* [PROVIDED ENTRIES]
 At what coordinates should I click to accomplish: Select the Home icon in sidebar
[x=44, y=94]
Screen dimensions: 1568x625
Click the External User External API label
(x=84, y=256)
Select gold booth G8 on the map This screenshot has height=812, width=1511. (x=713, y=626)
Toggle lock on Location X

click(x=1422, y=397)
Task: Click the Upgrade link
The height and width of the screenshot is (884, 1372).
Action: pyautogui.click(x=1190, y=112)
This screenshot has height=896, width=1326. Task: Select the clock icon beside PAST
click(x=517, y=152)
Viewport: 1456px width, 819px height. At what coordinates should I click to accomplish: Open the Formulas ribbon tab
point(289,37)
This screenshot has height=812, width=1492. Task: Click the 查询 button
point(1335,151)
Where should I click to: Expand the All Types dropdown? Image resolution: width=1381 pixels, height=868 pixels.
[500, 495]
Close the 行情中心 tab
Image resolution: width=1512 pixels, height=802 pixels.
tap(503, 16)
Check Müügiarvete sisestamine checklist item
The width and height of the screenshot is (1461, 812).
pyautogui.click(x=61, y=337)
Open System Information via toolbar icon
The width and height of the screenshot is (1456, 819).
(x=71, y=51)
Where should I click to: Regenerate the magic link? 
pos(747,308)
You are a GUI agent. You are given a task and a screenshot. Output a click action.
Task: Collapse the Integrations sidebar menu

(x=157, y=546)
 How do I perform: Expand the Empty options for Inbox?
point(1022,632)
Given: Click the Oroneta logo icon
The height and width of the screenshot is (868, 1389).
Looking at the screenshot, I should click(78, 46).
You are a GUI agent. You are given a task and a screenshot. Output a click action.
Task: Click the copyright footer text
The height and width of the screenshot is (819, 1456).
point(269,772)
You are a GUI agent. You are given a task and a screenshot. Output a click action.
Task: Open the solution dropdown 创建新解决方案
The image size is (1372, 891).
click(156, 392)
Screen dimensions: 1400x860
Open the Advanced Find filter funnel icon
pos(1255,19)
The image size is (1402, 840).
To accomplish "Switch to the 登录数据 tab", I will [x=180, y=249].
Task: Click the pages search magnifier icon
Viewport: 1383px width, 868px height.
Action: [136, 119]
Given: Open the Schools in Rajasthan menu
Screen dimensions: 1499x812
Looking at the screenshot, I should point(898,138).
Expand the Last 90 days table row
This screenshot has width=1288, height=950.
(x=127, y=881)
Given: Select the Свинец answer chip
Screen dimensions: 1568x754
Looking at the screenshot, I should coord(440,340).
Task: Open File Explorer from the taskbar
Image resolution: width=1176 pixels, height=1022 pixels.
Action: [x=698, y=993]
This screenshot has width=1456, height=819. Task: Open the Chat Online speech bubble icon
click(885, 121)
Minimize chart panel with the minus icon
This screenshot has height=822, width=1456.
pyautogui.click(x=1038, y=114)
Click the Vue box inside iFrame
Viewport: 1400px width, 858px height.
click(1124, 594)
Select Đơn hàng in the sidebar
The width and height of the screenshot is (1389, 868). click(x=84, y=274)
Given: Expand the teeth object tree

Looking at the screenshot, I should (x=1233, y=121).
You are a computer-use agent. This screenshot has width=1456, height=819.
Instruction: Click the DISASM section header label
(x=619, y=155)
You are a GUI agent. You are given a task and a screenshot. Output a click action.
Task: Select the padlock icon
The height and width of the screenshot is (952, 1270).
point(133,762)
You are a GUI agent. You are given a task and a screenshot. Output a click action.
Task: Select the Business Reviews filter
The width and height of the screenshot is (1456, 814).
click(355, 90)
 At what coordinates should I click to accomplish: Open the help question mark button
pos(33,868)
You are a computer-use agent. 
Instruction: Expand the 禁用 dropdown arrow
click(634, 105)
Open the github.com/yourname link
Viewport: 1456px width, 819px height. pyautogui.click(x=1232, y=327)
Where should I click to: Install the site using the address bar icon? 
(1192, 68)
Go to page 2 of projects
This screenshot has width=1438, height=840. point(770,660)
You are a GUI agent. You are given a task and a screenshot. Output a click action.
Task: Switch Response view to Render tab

* [TASK OBJECTIVE] Output the entire set of records exactly as shown.

* [SOLUTION TO THIS EXERCISE]
 At what coordinates should I click to accomplish: Select the Home icon in sidebar
[x=44, y=94]
Screen dimensions: 1568x625
Click the External User External API label
(x=84, y=256)
Select gold booth G8 on the map This screenshot has height=812, width=1511. (x=713, y=626)
Toggle lock on Location X

click(x=1422, y=397)
Task: Click the Upgrade link
The height and width of the screenshot is (884, 1372).
Action: pyautogui.click(x=1190, y=112)
This screenshot has height=896, width=1326. Task: Select the clock icon beside PAST
click(x=517, y=152)
Viewport: 1456px width, 819px height. At what coordinates should I click to accomplish: Open the Formulas ribbon tab
point(289,37)
This screenshot has height=812, width=1492. Task: Click the 查询 button
point(1335,151)
Where should I click to: Expand the All Types dropdown? Image resolution: width=1381 pixels, height=868 pixels.
[500, 495]
Close the 行情中心 tab
Image resolution: width=1512 pixels, height=802 pixels.
tap(503, 16)
Check Müügiarvete sisestamine checklist item
The width and height of the screenshot is (1461, 812).
pyautogui.click(x=61, y=337)
Open System Information via toolbar icon
The width and height of the screenshot is (1456, 819).
(x=71, y=51)
Where should I click to: Regenerate the magic link? 
pos(747,308)
You are a GUI agent. You are given a task and a screenshot. Output a click action.
Task: Collapse the Integrations sidebar menu

(x=157, y=546)
 How do I perform: Expand the Empty options for Inbox?
point(1022,632)
Given: Click the Oroneta logo icon
The height and width of the screenshot is (868, 1389).
Looking at the screenshot, I should click(78, 46).
You are a GUI agent. You are given a task and a screenshot. Output a click action.
Task: Click the copyright footer text
The height and width of the screenshot is (819, 1456).
point(269,772)
You are a GUI agent. You are given a task and a screenshot. Output a click action.
Task: Open the solution dropdown 创建新解决方案
The image size is (1372, 891).
click(156, 392)
Screen dimensions: 1400x860
Open the Advanced Find filter funnel icon
pos(1255,19)
The image size is (1402, 840).
To accomplish "Switch to the 登录数据 tab", I will [x=180, y=249].
Task: Click the pages search magnifier icon
Viewport: 1383px width, 868px height.
Action: [136, 119]
Given: Open the Schools in Rajasthan menu
Screen dimensions: 1499x812
Looking at the screenshot, I should point(898,138).
Expand the Last 90 days table row
This screenshot has width=1288, height=950.
(x=127, y=881)
Given: Select the Свинец answer chip
Screen dimensions: 1568x754
Looking at the screenshot, I should coord(440,340).
Task: Open File Explorer from the taskbar
Image resolution: width=1176 pixels, height=1022 pixels.
Action: [x=698, y=993]
This screenshot has width=1456, height=819. Task: Open the Chat Online speech bubble icon
click(885, 121)
Minimize chart panel with the minus icon
This screenshot has height=822, width=1456.
pyautogui.click(x=1038, y=114)
Click the Vue box inside iFrame
Viewport: 1400px width, 858px height.
click(1124, 594)
Select Đơn hàng in the sidebar
The width and height of the screenshot is (1389, 868). click(x=84, y=274)
Given: Expand the teeth object tree

Looking at the screenshot, I should (x=1233, y=121).
You are a computer-use agent. This screenshot has width=1456, height=819.
Instruction: Click the DISASM section header label
(x=619, y=155)
You are a GUI agent. You are given a task and a screenshot. Output a click action.
Task: Select the padlock icon
The height and width of the screenshot is (952, 1270).
point(133,762)
You are a GUI agent. You are given a task and a screenshot. Output a click action.
Task: Select the Business Reviews filter
The width and height of the screenshot is (1456, 814).
click(355, 90)
 At what coordinates should I click to accomplish: Open the help question mark button
pos(33,868)
You are a computer-use agent. 
Instruction: Expand the 禁用 dropdown arrow
click(634, 105)
Open the github.com/yourname link
Viewport: 1456px width, 819px height. pyautogui.click(x=1232, y=327)
Where should I click to: Install the site using the address bar icon? 
(1192, 68)
Go to page 2 of projects
This screenshot has width=1438, height=840. point(770,660)
You are a GUI agent. You are given a task and a screenshot. Output a click action.
Task: Switch Response view to Render tab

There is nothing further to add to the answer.